(Pixel coordinate grounding data)

####

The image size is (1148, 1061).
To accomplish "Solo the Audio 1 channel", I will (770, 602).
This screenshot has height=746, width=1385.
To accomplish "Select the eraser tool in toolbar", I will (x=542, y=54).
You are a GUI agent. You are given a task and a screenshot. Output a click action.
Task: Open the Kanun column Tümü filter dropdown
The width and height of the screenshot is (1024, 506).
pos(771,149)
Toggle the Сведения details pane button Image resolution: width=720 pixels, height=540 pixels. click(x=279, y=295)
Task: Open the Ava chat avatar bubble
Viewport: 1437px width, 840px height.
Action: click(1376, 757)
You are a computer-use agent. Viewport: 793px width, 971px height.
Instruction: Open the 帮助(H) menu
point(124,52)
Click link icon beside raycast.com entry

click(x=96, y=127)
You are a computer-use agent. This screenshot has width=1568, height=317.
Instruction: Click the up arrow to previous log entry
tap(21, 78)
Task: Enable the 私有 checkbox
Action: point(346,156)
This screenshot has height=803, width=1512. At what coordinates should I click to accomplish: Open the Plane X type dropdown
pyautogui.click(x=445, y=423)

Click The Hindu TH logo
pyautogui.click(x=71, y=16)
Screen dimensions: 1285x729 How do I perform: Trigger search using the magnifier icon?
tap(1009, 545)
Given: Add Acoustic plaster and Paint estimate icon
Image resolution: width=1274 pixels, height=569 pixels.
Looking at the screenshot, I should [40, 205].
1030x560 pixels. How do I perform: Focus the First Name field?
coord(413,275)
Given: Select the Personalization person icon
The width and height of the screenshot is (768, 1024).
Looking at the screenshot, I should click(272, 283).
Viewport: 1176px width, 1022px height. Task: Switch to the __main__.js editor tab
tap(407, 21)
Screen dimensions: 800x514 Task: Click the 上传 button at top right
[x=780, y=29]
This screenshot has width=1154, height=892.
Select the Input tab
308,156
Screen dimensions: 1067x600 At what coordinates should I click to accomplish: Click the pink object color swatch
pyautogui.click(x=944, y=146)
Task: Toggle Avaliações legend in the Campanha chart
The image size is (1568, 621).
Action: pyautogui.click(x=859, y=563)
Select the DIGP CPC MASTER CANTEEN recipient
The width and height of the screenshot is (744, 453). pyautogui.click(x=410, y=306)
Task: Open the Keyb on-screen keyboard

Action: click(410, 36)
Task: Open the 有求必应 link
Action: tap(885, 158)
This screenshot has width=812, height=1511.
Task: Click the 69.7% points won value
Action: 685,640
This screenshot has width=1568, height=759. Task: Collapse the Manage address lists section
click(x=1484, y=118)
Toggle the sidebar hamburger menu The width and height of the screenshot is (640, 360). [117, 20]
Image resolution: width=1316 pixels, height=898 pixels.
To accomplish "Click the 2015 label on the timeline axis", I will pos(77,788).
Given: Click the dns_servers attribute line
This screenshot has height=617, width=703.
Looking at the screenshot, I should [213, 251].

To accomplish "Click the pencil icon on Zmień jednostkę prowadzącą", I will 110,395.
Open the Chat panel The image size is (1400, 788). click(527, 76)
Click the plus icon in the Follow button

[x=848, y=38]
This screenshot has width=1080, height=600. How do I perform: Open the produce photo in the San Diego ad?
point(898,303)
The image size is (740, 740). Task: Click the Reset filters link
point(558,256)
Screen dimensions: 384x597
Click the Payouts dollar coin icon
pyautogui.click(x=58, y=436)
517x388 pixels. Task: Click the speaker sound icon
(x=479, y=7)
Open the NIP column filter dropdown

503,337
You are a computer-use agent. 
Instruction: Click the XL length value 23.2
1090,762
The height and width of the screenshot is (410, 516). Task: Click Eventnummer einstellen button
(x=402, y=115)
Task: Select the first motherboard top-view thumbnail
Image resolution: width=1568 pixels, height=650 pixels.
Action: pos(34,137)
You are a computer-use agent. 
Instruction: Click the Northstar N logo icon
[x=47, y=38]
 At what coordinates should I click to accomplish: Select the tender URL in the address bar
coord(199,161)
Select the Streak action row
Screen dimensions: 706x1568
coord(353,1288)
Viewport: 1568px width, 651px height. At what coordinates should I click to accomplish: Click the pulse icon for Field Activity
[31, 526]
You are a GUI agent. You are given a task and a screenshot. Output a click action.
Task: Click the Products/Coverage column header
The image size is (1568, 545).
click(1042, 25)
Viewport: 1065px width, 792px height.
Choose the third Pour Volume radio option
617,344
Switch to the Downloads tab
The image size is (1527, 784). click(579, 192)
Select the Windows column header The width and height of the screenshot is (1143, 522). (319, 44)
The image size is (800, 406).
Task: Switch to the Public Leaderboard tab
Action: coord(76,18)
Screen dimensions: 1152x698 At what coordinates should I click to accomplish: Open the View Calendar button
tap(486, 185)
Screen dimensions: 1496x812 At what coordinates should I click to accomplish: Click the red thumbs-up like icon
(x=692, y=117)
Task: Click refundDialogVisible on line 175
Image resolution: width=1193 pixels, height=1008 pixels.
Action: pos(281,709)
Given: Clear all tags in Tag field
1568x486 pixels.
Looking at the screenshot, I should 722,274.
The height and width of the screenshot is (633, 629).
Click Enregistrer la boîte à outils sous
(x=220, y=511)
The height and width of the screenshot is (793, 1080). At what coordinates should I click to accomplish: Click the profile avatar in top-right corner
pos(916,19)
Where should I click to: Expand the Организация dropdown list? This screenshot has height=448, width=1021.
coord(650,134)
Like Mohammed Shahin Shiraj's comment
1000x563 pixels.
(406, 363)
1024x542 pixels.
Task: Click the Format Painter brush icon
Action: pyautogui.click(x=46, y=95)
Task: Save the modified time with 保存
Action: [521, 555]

####

--- Task to complete ---
Every entry above must be returned word for word.

--- Result ---
The image size is (1148, 1061).
To accomplish "Solo the Audio 1 channel", I will (770, 602).
This screenshot has height=746, width=1385.
To accomplish "Select the eraser tool in toolbar", I will (x=542, y=54).
You are a GUI agent. You are given a task and a screenshot. Output a click action.
Task: Open the Kanun column Tümü filter dropdown
The width and height of the screenshot is (1024, 506).
pos(771,149)
Toggle the Сведения details pane button Image resolution: width=720 pixels, height=540 pixels. click(x=279, y=295)
Task: Open the Ava chat avatar bubble
Viewport: 1437px width, 840px height.
Action: click(1376, 757)
You are a computer-use agent. Viewport: 793px width, 971px height.
Instruction: Open the 帮助(H) menu
point(124,52)
Click link icon beside raycast.com entry

click(x=96, y=127)
You are a computer-use agent. This screenshot has width=1568, height=317.
Instruction: Click the up arrow to previous log entry
tap(21, 78)
Task: Enable the 私有 checkbox
Action: point(346,156)
This screenshot has height=803, width=1512. At what coordinates should I click to accomplish: Open the Plane X type dropdown
pyautogui.click(x=445, y=423)

Click The Hindu TH logo
pyautogui.click(x=71, y=16)
Screen dimensions: 1285x729 How do I perform: Trigger search using the magnifier icon?
tap(1009, 545)
Given: Add Acoustic plaster and Paint estimate icon
Image resolution: width=1274 pixels, height=569 pixels.
Looking at the screenshot, I should [40, 205].
1030x560 pixels. How do I perform: Focus the First Name field?
coord(413,275)
Given: Select the Personalization person icon
The width and height of the screenshot is (768, 1024).
Looking at the screenshot, I should click(272, 283).
Viewport: 1176px width, 1022px height. Task: Switch to the __main__.js editor tab
tap(407, 21)
Screen dimensions: 800x514 Task: Click the 上传 button at top right
[x=780, y=29]
This screenshot has width=1154, height=892.
Select the Input tab
308,156
Screen dimensions: 1067x600 At what coordinates should I click to accomplish: Click the pink object color swatch
pyautogui.click(x=944, y=146)
Task: Toggle Avaliações legend in the Campanha chart
The image size is (1568, 621).
Action: pyautogui.click(x=859, y=563)
Select the DIGP CPC MASTER CANTEEN recipient
The width and height of the screenshot is (744, 453). pyautogui.click(x=410, y=306)
Task: Open the Keyb on-screen keyboard

Action: click(410, 36)
Task: Open the 有求必应 link
Action: tap(885, 158)
This screenshot has width=812, height=1511.
Task: Click the 69.7% points won value
Action: 685,640
This screenshot has width=1568, height=759. Task: Collapse the Manage address lists section
click(x=1484, y=118)
Toggle the sidebar hamburger menu The width and height of the screenshot is (640, 360). [117, 20]
Image resolution: width=1316 pixels, height=898 pixels.
To accomplish "Click the 2015 label on the timeline axis", I will pos(77,788).
Given: Click the dns_servers attribute line
This screenshot has height=617, width=703.
Looking at the screenshot, I should [213, 251].

To accomplish "Click the pencil icon on Zmień jednostkę prowadzącą", I will 110,395.
Open the Chat panel The image size is (1400, 788). click(527, 76)
Click the plus icon in the Follow button

[x=848, y=38]
This screenshot has width=1080, height=600. How do I perform: Open the produce photo in the San Diego ad?
point(898,303)
The image size is (740, 740). Task: Click the Reset filters link
point(558,256)
Screen dimensions: 384x597
Click the Payouts dollar coin icon
pyautogui.click(x=58, y=436)
517x388 pixels. Task: Click the speaker sound icon
(x=479, y=7)
Open the NIP column filter dropdown

503,337
You are a computer-use agent. 
Instruction: Click the XL length value 23.2
1090,762
The height and width of the screenshot is (410, 516). Task: Click Eventnummer einstellen button
(x=402, y=115)
Task: Select the first motherboard top-view thumbnail
Image resolution: width=1568 pixels, height=650 pixels.
Action: pos(34,137)
You are a computer-use agent. 
Instruction: Click the Northstar N logo icon
[x=47, y=38]
 At what coordinates should I click to accomplish: Select the tender URL in the address bar
coord(199,161)
Select the Streak action row
Screen dimensions: 706x1568
coord(353,1288)
Viewport: 1568px width, 651px height. At what coordinates should I click to accomplish: Click the pulse icon for Field Activity
[31, 526]
You are a GUI agent. You are given a task and a screenshot. Output a click action.
Task: Click the Products/Coverage column header
The image size is (1568, 545).
click(1042, 25)
Viewport: 1065px width, 792px height.
Choose the third Pour Volume radio option
617,344
Switch to the Downloads tab
The image size is (1527, 784). click(579, 192)
Select the Windows column header The width and height of the screenshot is (1143, 522). (319, 44)
The image size is (800, 406).
Task: Switch to the Public Leaderboard tab
Action: coord(76,18)
Screen dimensions: 1152x698 At what coordinates should I click to accomplish: Open the View Calendar button
tap(486, 185)
Screen dimensions: 1496x812 At what coordinates should I click to accomplish: Click the red thumbs-up like icon
(x=692, y=117)
Task: Click refundDialogVisible on line 175
Image resolution: width=1193 pixels, height=1008 pixels.
Action: pos(281,709)
Given: Clear all tags in Tag field
1568x486 pixels.
Looking at the screenshot, I should 722,274.
The height and width of the screenshot is (633, 629).
Click Enregistrer la boîte à outils sous
(x=220, y=511)
The height and width of the screenshot is (793, 1080). At what coordinates should I click to accomplish: Click the profile avatar in top-right corner
pos(916,19)
Where should I click to: Expand the Организация dropdown list? This screenshot has height=448, width=1021.
coord(650,134)
Like Mohammed Shahin Shiraj's comment
1000x563 pixels.
(406, 363)
1024x542 pixels.
Task: Click the Format Painter brush icon
Action: pyautogui.click(x=46, y=95)
Task: Save the modified time with 保存
Action: [521, 555]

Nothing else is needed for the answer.